Linear Discriminant Analysis (LDA) is a powerful dimensionality reduction technique used for classification tasks. It aims to find the optimal linear combinations of features that best separate different classes. Here's a breakdown of the LDA procedure:
1. Data Preparation
- Gather your data: Collect a dataset containing features and corresponding class labels.
- Prepare your data: Ensure data is properly formatted, with features as columns and class labels as a separate column.
- Handle missing values: Replace missing values using appropriate methods like mean imputation or dropping rows.
- Standardize your data: Scale features to have zero mean and unit variance.
2. Calculate Within-Class Scatter Matrix (Sw)
- Compute the mean of each class: Calculate the average feature values for each class.
- Calculate the scatter matrix for each class: Subtract the class mean from each data point in that class, multiply the result by its transpose, and sum over all data points in that class.
- Sum the scatter matrices for all classes: This gives you the within-class scatter matrix (Sw), which measures the variability within each class.
3. Calculate Between-Class Scatter Matrix (Sb)
- Calculate the overall mean of all data points: Find the average feature values across all classes.
- Calculate the scatter matrix between classes: For each class, subtract the overall mean from the class mean, multiply the result by its transpose, and multiply by the number of data points in that class.
- Sum the scatter matrices for all classes: This gives you the between-class scatter matrix (Sb), which measures the variability between classes.
4. Find the Optimal Projection Matrix (W)
- Calculate the inverse of the within-class scatter matrix: Find the inverse of Sw.

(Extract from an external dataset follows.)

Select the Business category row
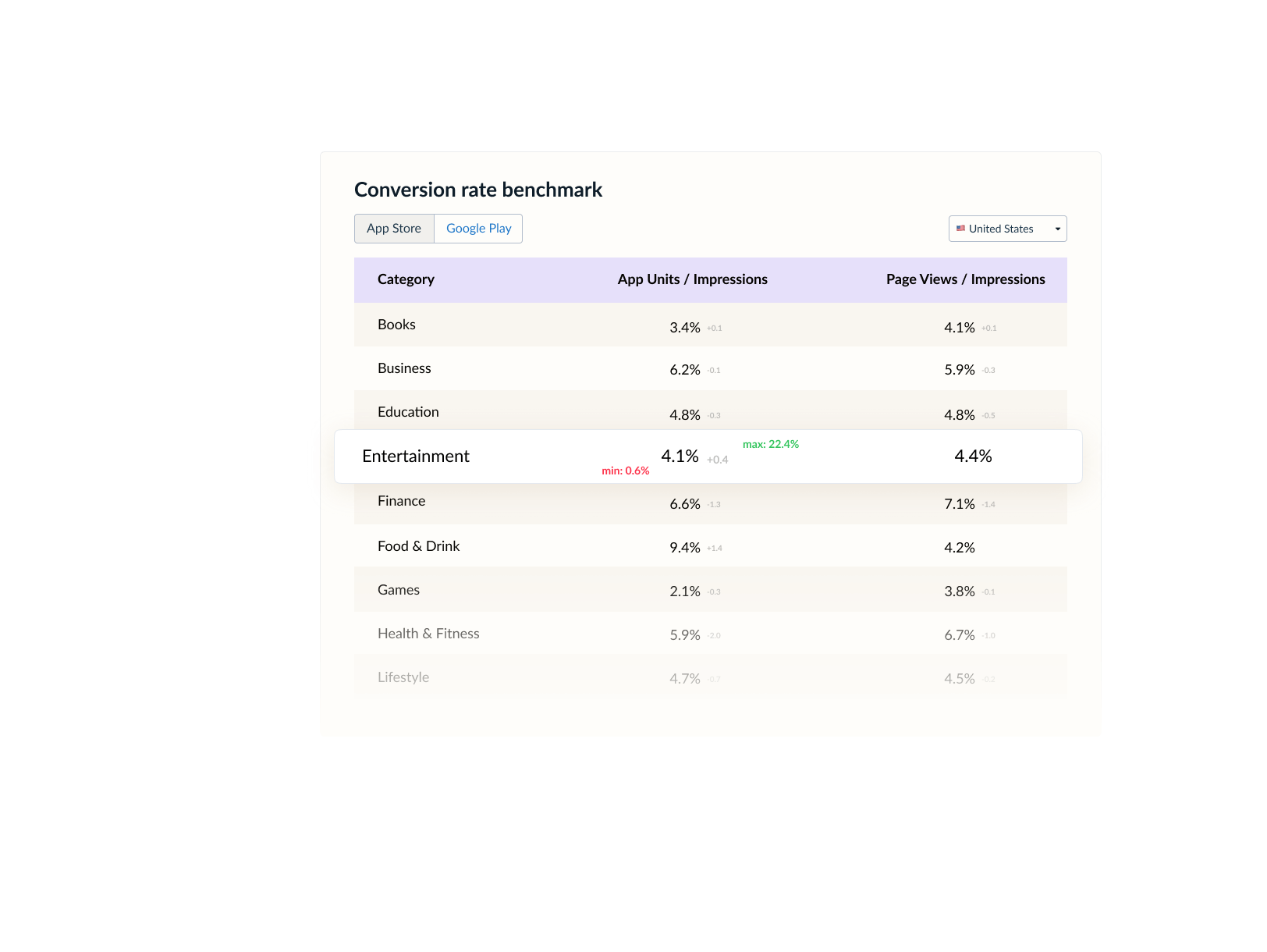This screenshot has height=952, width=1267. coord(404,368)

- Multiply the inverse of Sw by Sb: Calculate the product of the inverse of Sw and Sb.
- Perform eigenvalue decomposition: Obtain the eigenvectors and eigenvalues of the resulting matrix.

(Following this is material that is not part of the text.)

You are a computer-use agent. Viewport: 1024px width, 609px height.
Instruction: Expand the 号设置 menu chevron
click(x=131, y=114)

- Select the eigenvectors corresponding to the largest eigenvalues: These eigenvectors represent the directions of maximum separation between classes.

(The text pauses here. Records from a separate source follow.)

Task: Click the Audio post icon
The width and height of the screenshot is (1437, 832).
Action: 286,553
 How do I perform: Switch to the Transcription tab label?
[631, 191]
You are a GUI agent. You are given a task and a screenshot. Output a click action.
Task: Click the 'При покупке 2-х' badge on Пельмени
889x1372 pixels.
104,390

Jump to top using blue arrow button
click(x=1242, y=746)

- Construct the projection matrix (W): Combine the selected eigenvectors to form the projection matrix W.
5. Project Data onto Lower-Dimensional Space
- Multiply the original data by the projection matrix (W): This transforms the data into a lower-dimensional space, while preserving the information that best separates classes.
- Classify the data: Use a suitable classification algorithm (e.g., logistic regression) on the projected data.
6. Evaluate the Model
- Assess model performance: Use metrics like accuracy, precision, recall, and F1-score to evaluate the model's performance on unseen data.
- Tune hyperparameters: Adjust the number of dimensions to find the optimal balance between dimensionality reduction and classification performance.
Examples
- Image classification: LDA can be used to reduce the dimensionality of image features before applying a classifier.
- Text classification: LDA can be used to represent text documents as vectors in a lower-dimensional space, facilitating classification based on topic or sentiment.